** START Text shown **

The history of ancient oil:

The first real use of ancient oil was “Bitumen”, or tar.  Bitumen was used to waterproof or glue.  It was the downfall of the burning of Carthage, because all Hannibal’s troops had to do was set fire to 1 house and up went the city. The Persians used a thinner form of Bitumen called “Naft” to fire flaming missiles into battle.  Because it was such a deadly weapon in battle, the Byzantine navy used Naft mixed with sulfur and quicklime, it was called Greek fire. In the Crusades, Jews dumped burning oil onto invading crusaders.  This idea was used back in Europe, where it was not used very often because oil was very expensive. Around the turn of the Common Era, the Chinese invented the first oil drill in Sichuan by using bamboo tipped with iron, they used these drills to look for salt, and when they drilled very deep they found Brine, (salty water) oil and natural gas, no one knows what they did with the oil.

Oil for Light. 70,000 years ago prehistoric people discovered animal oil for use as lamps. The ancient Egyptians used clay bowls that held wicks. The ancient Greeks improved the lamp design by adding a lid to the bowls to protect themselves from burning and sputtering oil.  The 1780’s saw a new design for lamps, which was a long chimney and a circular wick. Also, in the 18th century, America was the first country to realize the importance of whale blubber as good oil for lamps.  Soon the coast of New England was the biggest whaling industry in the world and blubber gave a bright, clean light. Demand for blubber was high.  Kerosene was developed in 1846 by a chemist. Kerosene is highly flammable, and is used for camping stoves and lamps.

The Dawn of the Modern oil age:

For 1000 years the Middle East had distilled oil for Kerosene. In 1853, a Polish Chemist figured out how to make Kerosene on an industrial scale.  In 1856 he set up the world’s first crude oil refinery in Poland. Up to this point people had been using whale oil. Whale oil was very expensive. Kerosene quickly replaced whale oil and everyone wanted Kerosene, especially the U.S. The first oil well was drilled in Azerbaijan in 1847. Many oil wells were sunk in the late 1800’s. In the 1860’s, Azerbaijan was responsible for 90% of the world’s oil and the name for it was the Black City.  In 1930 there were 26.7 million cars on the road in the U.S., now there are 62 million in the U.S.  There was so much money to be made in oil that people called Wildcatters started to drill oil wherever there was a sign of it.  Most went broke, but a lucky few got gushers and got rich.  Texas, Oklahoma and California each got very rich because of copious amounts of oil.  Also during this time, oil was used to make other products like plastic or nylons and Tupperware.

** END Text shown **
** START Data supplied **

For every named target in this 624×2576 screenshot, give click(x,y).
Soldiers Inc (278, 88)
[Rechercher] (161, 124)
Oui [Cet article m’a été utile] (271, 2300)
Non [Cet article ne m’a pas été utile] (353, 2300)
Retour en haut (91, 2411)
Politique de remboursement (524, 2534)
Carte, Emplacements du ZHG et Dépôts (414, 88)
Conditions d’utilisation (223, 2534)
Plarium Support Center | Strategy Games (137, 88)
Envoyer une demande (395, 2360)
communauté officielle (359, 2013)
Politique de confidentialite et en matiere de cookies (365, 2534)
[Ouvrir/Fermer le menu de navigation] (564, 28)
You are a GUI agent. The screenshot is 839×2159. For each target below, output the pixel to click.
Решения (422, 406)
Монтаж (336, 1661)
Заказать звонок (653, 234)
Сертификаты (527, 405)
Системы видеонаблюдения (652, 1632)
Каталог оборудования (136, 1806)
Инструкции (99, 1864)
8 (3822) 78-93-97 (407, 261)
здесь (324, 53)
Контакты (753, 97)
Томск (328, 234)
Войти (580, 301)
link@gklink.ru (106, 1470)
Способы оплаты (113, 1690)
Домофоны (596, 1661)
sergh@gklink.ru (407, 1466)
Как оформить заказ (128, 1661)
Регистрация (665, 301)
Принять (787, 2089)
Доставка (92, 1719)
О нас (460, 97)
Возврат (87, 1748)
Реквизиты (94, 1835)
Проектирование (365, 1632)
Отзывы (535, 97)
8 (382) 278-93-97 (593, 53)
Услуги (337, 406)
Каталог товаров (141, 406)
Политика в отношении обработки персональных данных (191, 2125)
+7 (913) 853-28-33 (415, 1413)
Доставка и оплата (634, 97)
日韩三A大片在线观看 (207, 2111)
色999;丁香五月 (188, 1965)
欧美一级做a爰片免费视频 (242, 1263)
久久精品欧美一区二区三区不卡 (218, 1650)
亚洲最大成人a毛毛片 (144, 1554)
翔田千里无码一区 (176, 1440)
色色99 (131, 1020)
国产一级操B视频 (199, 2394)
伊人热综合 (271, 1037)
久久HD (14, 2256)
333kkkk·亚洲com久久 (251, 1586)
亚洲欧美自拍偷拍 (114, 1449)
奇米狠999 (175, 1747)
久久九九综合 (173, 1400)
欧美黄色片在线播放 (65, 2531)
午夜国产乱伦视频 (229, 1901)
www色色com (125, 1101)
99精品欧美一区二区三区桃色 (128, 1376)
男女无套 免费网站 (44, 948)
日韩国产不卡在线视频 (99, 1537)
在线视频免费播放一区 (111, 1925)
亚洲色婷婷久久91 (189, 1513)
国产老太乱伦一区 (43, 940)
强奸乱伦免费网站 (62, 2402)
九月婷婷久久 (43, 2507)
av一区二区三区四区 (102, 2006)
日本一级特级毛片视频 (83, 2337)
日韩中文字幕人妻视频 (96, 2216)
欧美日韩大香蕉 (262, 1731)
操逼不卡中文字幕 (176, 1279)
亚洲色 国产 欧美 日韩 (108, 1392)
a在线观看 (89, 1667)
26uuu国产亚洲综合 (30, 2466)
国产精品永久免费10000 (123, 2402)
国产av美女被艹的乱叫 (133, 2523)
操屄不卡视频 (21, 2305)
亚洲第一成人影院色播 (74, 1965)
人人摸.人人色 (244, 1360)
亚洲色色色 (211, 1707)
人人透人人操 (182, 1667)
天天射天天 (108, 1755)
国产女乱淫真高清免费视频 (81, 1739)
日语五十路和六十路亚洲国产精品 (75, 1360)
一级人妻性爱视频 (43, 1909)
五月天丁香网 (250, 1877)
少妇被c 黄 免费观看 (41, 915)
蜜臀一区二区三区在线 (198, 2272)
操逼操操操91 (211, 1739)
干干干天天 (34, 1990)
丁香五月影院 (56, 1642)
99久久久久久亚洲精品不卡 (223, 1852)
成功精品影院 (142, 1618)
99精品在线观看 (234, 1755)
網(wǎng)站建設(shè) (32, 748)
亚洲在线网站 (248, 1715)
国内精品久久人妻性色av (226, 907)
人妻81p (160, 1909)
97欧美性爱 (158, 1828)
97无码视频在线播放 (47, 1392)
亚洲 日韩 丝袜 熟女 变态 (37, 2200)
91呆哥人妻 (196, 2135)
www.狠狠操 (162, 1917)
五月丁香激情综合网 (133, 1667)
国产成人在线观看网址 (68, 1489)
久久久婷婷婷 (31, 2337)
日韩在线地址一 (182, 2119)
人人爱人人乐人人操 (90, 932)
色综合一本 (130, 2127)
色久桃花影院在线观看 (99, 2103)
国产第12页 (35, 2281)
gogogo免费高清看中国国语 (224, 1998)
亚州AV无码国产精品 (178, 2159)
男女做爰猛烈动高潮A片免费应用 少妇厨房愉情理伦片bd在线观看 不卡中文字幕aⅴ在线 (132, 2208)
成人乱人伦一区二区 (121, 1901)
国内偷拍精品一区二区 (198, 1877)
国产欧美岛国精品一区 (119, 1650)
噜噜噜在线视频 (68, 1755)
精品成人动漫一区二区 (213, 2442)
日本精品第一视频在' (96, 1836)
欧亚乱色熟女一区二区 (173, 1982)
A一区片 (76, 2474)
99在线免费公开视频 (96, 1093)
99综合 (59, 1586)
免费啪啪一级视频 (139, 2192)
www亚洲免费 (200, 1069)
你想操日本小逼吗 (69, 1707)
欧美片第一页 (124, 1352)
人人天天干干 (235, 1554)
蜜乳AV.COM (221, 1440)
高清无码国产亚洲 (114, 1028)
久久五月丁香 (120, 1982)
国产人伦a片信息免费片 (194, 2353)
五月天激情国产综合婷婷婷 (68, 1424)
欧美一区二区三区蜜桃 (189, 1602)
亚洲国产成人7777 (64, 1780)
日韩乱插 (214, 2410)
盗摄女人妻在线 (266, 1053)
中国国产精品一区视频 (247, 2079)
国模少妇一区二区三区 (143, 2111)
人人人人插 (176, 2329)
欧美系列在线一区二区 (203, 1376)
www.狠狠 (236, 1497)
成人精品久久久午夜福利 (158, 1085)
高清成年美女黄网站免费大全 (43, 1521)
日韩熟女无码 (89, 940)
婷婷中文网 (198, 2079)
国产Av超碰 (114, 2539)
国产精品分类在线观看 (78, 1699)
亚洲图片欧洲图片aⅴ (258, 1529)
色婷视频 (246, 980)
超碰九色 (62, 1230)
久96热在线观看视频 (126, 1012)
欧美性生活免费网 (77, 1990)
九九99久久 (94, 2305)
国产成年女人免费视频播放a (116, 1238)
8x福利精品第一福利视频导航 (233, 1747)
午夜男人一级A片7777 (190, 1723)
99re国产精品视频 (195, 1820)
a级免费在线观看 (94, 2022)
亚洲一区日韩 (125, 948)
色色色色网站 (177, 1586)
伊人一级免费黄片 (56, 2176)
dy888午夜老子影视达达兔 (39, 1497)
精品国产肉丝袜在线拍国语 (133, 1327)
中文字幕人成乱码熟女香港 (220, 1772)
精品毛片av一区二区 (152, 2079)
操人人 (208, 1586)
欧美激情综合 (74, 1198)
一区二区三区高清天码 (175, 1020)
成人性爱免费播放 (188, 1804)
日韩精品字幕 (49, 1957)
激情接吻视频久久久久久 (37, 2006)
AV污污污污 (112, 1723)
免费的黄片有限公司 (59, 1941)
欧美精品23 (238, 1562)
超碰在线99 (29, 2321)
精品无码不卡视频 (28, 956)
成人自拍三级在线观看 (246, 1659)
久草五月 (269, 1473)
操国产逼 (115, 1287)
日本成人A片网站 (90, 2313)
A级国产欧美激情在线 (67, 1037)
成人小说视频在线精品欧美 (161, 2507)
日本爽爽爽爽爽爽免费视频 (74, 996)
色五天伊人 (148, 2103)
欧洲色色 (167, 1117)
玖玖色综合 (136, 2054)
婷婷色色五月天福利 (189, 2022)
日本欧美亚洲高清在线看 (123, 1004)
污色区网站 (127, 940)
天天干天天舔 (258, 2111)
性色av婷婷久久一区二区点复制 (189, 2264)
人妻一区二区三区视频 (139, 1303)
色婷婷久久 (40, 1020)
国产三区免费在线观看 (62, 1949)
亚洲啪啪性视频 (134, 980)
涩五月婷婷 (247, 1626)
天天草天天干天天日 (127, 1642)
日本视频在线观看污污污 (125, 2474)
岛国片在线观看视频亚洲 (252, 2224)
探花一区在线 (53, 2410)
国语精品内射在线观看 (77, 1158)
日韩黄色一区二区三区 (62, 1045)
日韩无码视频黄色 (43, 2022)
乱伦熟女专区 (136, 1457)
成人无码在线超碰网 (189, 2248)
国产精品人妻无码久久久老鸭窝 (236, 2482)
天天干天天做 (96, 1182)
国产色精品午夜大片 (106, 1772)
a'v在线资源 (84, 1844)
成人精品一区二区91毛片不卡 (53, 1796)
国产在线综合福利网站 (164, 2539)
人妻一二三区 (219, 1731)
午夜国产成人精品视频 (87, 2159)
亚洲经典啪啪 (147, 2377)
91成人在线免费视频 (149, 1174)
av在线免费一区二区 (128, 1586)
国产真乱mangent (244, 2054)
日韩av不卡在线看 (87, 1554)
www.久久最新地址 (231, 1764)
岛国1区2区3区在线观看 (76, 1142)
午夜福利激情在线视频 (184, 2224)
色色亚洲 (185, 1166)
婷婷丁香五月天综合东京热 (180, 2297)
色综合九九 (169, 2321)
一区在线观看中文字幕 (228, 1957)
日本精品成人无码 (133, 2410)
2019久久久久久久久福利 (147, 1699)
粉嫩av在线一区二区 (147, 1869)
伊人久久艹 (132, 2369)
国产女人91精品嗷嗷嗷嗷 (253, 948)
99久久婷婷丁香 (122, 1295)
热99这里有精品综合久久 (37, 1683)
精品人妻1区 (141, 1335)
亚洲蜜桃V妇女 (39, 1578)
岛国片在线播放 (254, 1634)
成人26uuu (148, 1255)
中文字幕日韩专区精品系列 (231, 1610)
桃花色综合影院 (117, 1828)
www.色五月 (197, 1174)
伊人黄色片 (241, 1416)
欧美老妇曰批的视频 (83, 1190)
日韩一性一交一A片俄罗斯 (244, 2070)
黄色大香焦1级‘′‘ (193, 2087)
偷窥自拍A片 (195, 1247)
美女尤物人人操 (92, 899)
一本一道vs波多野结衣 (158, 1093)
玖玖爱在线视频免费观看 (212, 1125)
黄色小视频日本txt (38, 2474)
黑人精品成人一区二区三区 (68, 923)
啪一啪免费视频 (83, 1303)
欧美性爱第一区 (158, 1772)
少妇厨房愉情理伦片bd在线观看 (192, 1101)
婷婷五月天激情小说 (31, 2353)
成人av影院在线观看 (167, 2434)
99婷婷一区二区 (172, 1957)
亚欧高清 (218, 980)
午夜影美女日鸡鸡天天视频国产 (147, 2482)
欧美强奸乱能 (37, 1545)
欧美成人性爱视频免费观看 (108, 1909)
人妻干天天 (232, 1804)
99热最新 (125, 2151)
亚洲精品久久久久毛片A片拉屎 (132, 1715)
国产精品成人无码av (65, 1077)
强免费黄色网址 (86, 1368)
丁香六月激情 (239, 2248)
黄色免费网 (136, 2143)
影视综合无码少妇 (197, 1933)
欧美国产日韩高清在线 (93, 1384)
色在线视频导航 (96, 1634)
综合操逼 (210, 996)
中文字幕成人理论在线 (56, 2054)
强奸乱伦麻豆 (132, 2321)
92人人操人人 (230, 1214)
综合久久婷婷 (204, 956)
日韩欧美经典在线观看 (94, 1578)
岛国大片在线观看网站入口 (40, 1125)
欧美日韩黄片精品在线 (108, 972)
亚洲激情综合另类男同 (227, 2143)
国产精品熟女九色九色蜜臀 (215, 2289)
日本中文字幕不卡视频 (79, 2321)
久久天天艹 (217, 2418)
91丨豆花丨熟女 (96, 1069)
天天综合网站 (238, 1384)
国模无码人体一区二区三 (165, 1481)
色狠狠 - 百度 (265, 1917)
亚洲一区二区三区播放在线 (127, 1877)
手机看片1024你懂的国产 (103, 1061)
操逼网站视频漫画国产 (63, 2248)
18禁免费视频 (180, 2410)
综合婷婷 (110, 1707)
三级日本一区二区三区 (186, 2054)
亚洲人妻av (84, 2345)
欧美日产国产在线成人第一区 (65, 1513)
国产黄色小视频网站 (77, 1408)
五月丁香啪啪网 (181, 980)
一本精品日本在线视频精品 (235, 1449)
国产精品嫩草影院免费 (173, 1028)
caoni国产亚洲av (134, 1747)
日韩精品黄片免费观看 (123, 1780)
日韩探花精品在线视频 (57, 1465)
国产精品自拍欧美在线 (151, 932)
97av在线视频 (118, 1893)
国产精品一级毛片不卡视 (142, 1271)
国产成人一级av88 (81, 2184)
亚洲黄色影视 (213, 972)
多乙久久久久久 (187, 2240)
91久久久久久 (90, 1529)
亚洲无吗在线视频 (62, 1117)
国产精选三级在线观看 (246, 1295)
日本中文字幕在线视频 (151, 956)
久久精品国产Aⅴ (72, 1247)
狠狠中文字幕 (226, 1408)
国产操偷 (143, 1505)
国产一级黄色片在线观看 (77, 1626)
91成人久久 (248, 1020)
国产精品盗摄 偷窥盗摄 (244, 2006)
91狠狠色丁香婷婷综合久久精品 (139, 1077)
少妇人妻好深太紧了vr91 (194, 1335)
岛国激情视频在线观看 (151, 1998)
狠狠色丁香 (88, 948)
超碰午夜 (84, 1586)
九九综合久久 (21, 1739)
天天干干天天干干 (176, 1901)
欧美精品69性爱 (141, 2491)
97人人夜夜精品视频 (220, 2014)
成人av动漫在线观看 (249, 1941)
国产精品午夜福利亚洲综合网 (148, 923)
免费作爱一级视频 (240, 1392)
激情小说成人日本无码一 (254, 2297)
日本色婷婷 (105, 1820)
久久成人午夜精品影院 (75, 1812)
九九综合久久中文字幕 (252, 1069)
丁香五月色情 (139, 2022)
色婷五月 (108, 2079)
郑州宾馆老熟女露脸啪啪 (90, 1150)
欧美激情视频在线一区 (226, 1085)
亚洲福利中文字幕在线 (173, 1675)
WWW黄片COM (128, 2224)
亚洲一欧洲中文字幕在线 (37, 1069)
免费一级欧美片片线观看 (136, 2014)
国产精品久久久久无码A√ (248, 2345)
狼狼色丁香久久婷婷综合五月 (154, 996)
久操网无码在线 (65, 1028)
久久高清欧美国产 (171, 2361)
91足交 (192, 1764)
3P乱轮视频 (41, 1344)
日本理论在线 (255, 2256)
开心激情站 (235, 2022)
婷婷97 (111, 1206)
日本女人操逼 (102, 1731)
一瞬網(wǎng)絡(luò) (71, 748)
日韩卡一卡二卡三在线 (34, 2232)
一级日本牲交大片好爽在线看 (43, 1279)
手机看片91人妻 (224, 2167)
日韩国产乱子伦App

** END Data supplied **

* **Complete the following**
1 - Retype the oil history text from "Oil for Light." to "stoves and lamps.".
2 - Using the oil history text, decide whether each statement agrees with it. Answer yes or no and quote the words that settle it.
(a) Kerosene was developed in 1846 by a chemist.
(b) The first oil well was drilled in Poland.
(c) The ancient Greeks added a lid to lamp bowls.
3 - Name every U.S. state that appears in the oil history text.
The material has no connection to the oil history text.

* **Replies**
1 -
Oil for Light. 70,000 years ago prehistoric people discovered animal oil for use as lamps. The ancient Egyptians used clay bowls that held wicks. The ancient Greeks improved the lamp design by adding a lid to the bowls to protect themselves from burning and sputtering oil.  The 1780’s saw a new design for lamps, which was a long chimney and a circular wick. Also, in the 18th century, America was the first country to realize the importance of whale blubber as good oil for lamps.  Soon the coast of New England was the biggest whaling industry in the world and blubber gave a bright, clean light. Demand for blubber was high.  Kerosene was developed in 1846 by a chemist. Kerosene is highly flammable, and is used for camping stoves and lamps.

2 -
(a) Yes: "Kerosene was developed in 1846 by a chemist."
(b) No: "The first oil well was drilled in Azerbaijan in 1847."
(c) Yes: "The ancient Greeks improved the lamp design by adding a lid to the bowls"

3 - Texas, Oklahoma, California